I’m not sure if I’ve ever been so completely, madly and totally in love with a transit map as I am with this. A giant, sprawling, isometric representation of much of Japan showing JR Group railway lines. The map is produced by the JR West company, and its operating area is shown in full detail within the green area (apart from the heavily urbanised areas around Osaka, Kyoto and Kobe, where – wisely – not all stations are shown). Connecting services and routes operated outside the JR West area are also shown, but in less detail – only major stations along the routes are indicated. Shinkansen lines are light blue, JR West main line routes are dark blue (main line routes outside their operating area match the company that operates in that area – red for JR Kyushu, for example), while urban routes seem to follow their established colour-coding.
As can be seen from the two detail images from the area around Osaka, there’s both an English and Japanese version of the map. The Japanese version is arguably more effective because of the in-built ability to set the text vertically, but the English version isn’t half bad either. I particularly like the way the line names have been set to conform to the isometric grid – a very nice design touch.
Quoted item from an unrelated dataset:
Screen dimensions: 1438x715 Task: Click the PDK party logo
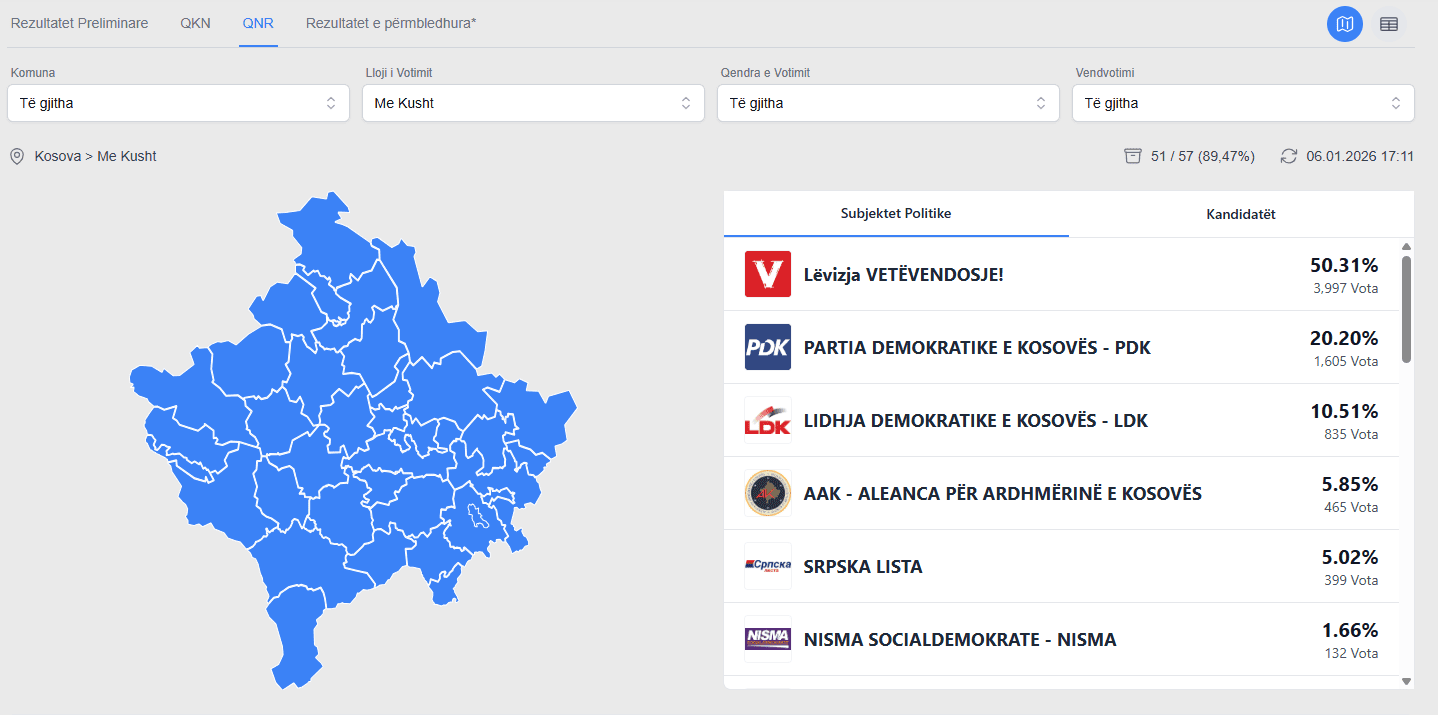tap(768, 347)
Our rating: I like to imagine that this is the world map from some incredible railroad-building computer game. 5 stars!
At first glance, this appears to be a basic map outlining tram and trolleybus routes within Shanghai’s International Settlement, dated December 1939. It’s only when you read the legend that you start to realise the greater historical context of this map.
The statement that accompanies the dotted route lines in the legend simply states “No service in operation at present due to circumstances beyond the company’s control” – an massive understatement of the volatile situation in Shanghai at that time.
It’s just two years after the brutal Battle of Shanghai, and the Chinese parts of the city outside the International Settlement and French Concession are fully occupied by invading Japanese forces. Fighting between the Japanese and Chinese revolutionaries often spilled over the (supposedly neutral) settlements’ borders, which probably explains the reluctance of the transit company to guarantee service.
In 1941, the Japanese army entered and occupied the International Settlement in the immediate aftermath of the attack on Pearl Harbor – the long-running Sino-Japanese war was now absorbed into the Pacific front of World War II.
Our rating: Not an amazing map of itself, but the history that it hints at is fascinating and deserves to be better known. 5 stars!
A detail of a city-wide map showing the approximate limits of the historical centre of Milan. I’m guessing that this is located in or near the Duomo Metro station, based on the way that the map is worn away at that point – as I’ve mentioned before, many users will actually point to their starting location on a map as they trace their intended route.
The thick green/yellow/red lines are the Metro, blue lines are the tram and brown/maroon lines would be buses. Numbers in circles show route termini; numbers in squares allow you to follow a route from point to point.